■ Çözülecek Görev
Aşağıda yer alan Dünya Çocuk Günü konulu metni, son cümlesinden itibaren sürdürünüz.

■ Verilen Metin
DÜNYA ÇOCUK GÜNÜ
Birleşmiş Milletler (BM) tarafından 20 Kasım tarihi Dünya Çocuk Günü olarak kabul edilmiştir. BM, 20 Kasım 1959 tarihinde Çocuk Hakları Bildirgesini ve yine 20 Kasım 1989 tarihinde ise Çocuk Haklarına Dair Sözleşmeyi kabul etti. Böylece ortaya “Dünya Çocuk Günü” çıktı.
Bugünün anlamı şudur: her çocuk doğuştan eğitim, sağlık, yaşama, barınma, beslenme, cinsel ve psikolojik sömürüye karşı korunma gibi temel haklara sahiptir. Bunlar her çocuğun temel hakkıdır.
Çocuklar için bir gün yetmez her gün çocuklarındır. Çünkü bizler ebeveynleri, öğretmenleri olarak çocuklarla her gün beraberiz. Öyleyse her gün çocukların günüdür.
Çocukların barış içinde daha güzel bir dünyada sağlıklı ve mutlu yaşamaları gerekmektedir.
Türkiye açısından konuya baktığımızda ise durum gurur vericidir. Çünkü Türkiye Büyük Millet Meclisi (TBMM) 23 Nisan 1920 günü açıldı. Atatürk, bugünü “Ulusal Egemenlik ve Çocuk Bayramı” olarak bütün çocuklara hediye etti.
Bu bayram her yıl 23 Nisan’da gerek Türkiye’de gerekse de dünya çapında “Uluslararası Çocuk Bayramı” olarak kutlanır.

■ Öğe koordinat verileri

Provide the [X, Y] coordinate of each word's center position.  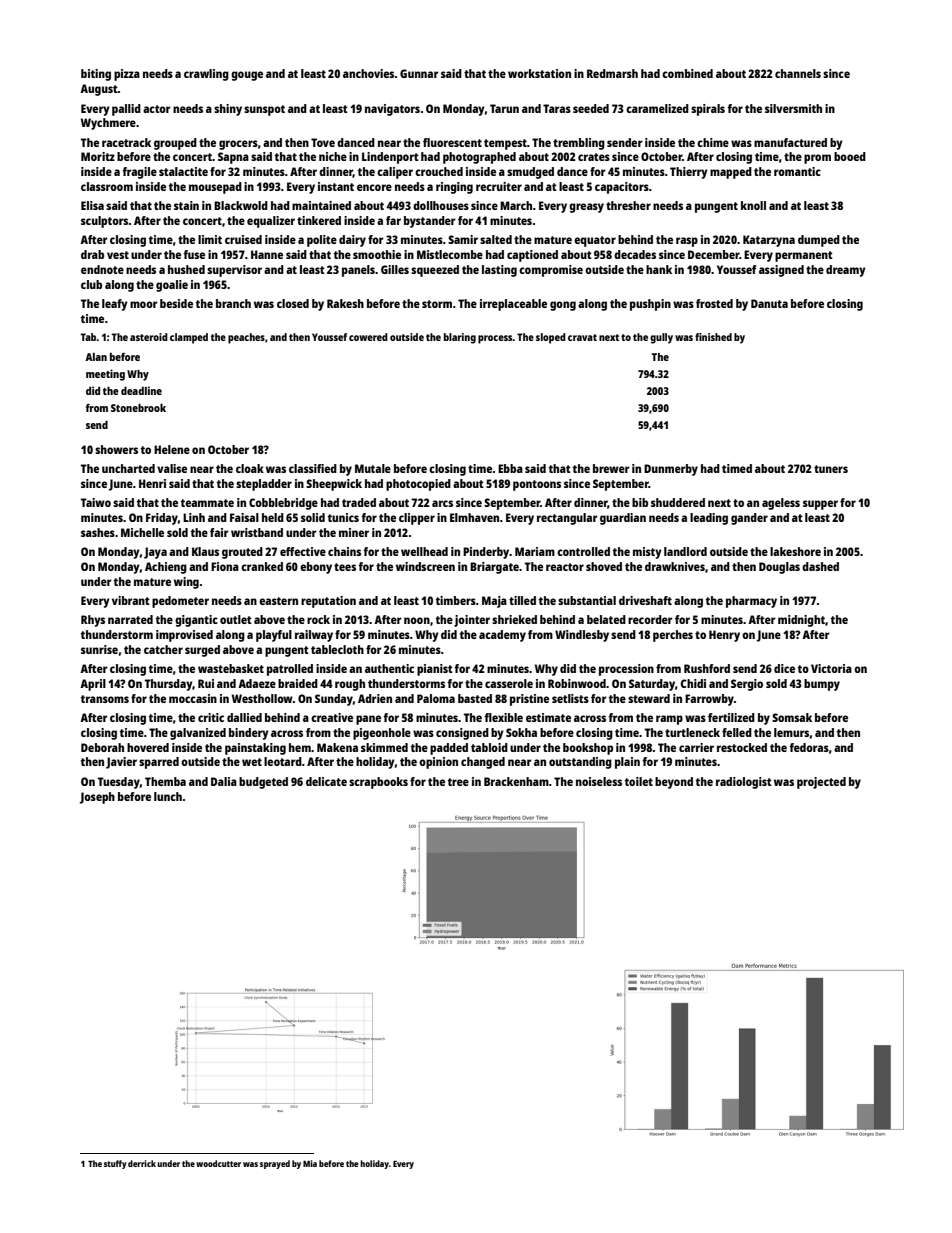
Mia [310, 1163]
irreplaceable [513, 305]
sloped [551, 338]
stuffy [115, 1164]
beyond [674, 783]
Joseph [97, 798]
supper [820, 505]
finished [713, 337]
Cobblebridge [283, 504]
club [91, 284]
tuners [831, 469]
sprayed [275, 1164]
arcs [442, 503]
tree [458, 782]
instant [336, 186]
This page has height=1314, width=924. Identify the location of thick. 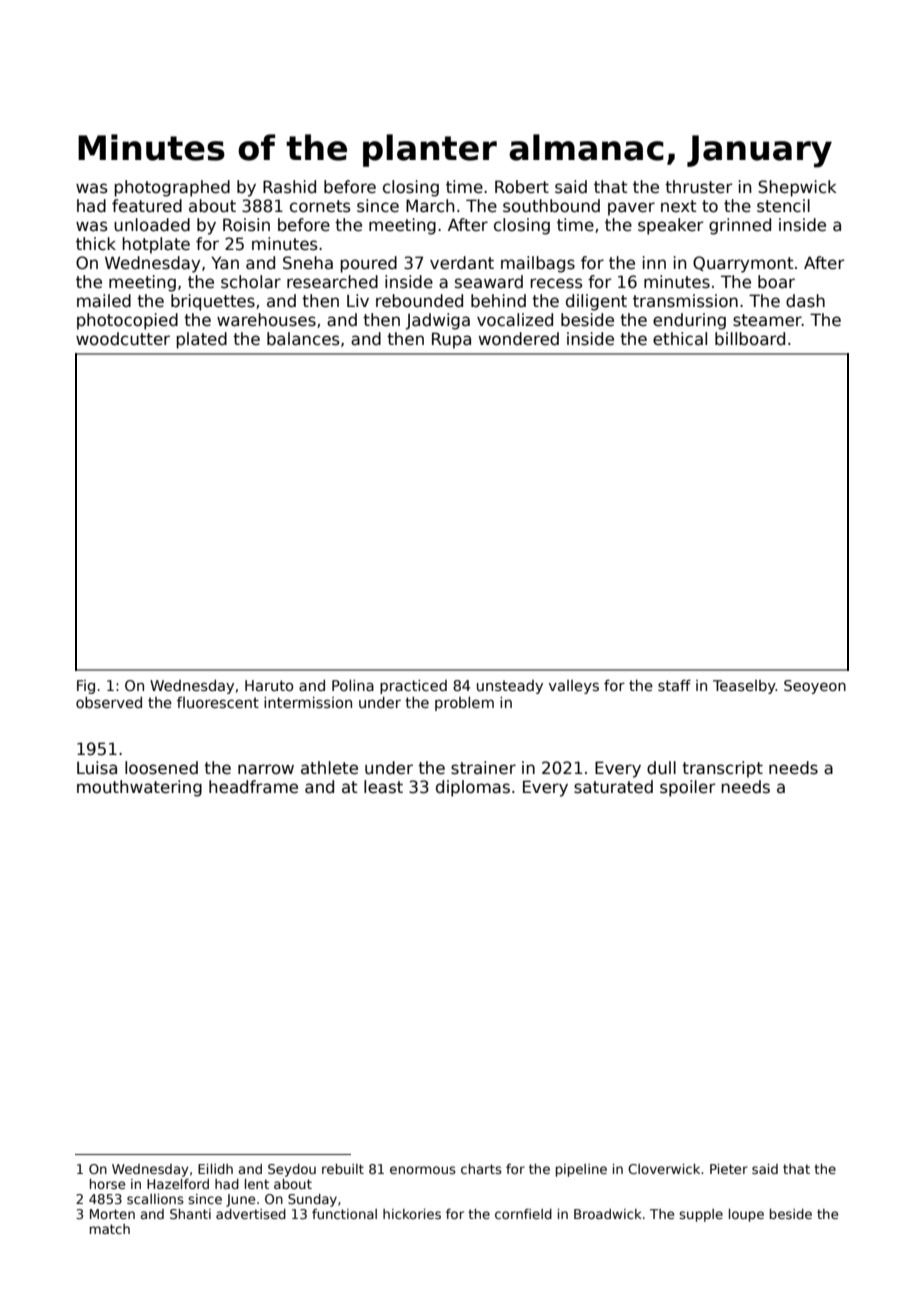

■ Görevin Yanıtı
ÇOCUKLARIN EĞİTİM VE ÖĞRETİMİ
Çocuklar, bütün dünyanın geleceğidir, göz bebeğidir. Onun için çocukların çok iyi yetiştirilip topluma hazırlanması gerekiyor. Bunun içinde çocukların eğitimi ve öğretim çok önemlidir.
Eğitim, ailede başlar. Hollanda’nın ünlü filozofu Erasmus şöyle diyor: “Kişi insan olarak doğmaz ona verilen şekille yani eğitimle insan olur.”
Bunun anlamı eğitim özellikle terbiye eğitimi ailede başlar ve hayat boyu devam eder. Bunun için de aileler bu konuda çok iyi bilgilendirilmelidirler.
Çocuk yetiştirmede çok dikkatli ve bilgili olmak durumundayız. Her çocuğun beş temel ihtiyacı vardır. Bunlar: sevgi, ilgi, yemek, uyumak ve arkadaştır. Bunları da bir veli olarak yerine getirmeliyiz.
Ayrıca kötü çocuk yoktur. Ancak kötü söz ve eylem vardır.
Onun için çocuğu dışlamadan, kötü çocuk demeden onun yanlış olan söz ve davranışlarını düzeltmeliyiz. Çocukları yetiştirirken öncelik aile terbiyesindedir. Sonra okul öğretimi gelir. Ve her çocuğun çalışkan olmak fikri ile eğitilip özerk yani bağımsız bir kişiliğe, kimliğe sahip olması sağlanmalıdır. Özerk kimlikli bir çocuk kendi ayakları üstüne durur. Özerk bir çocuk ne anneye, babaya, ne topluma ve ne de devlete yük olmaz. Toplumun bizden istediği insan budur.
Bu görüş ve fikirlerimden hareketle yıllar önce Türkçe ve Hollandaca iki dilli TERBİYE VE TAHSİL kitabını yazdım.
ABD’nin unutulmaz Başkanı Roosvelt: “Bir insanı ahlaken yetiştirmeden sadece zihnen eğitmek, topluma bir bela kazandırmaktır,” diyor.
Öyleyse yeni yetişecek çocuk ve gençlerimizin güzel ahlaklı, terbiyeli, çalışkan, doğru ve dürüst, kendi ayakları üstüne duran özerk nesiller olarak yetiştirmek çok önemlidir.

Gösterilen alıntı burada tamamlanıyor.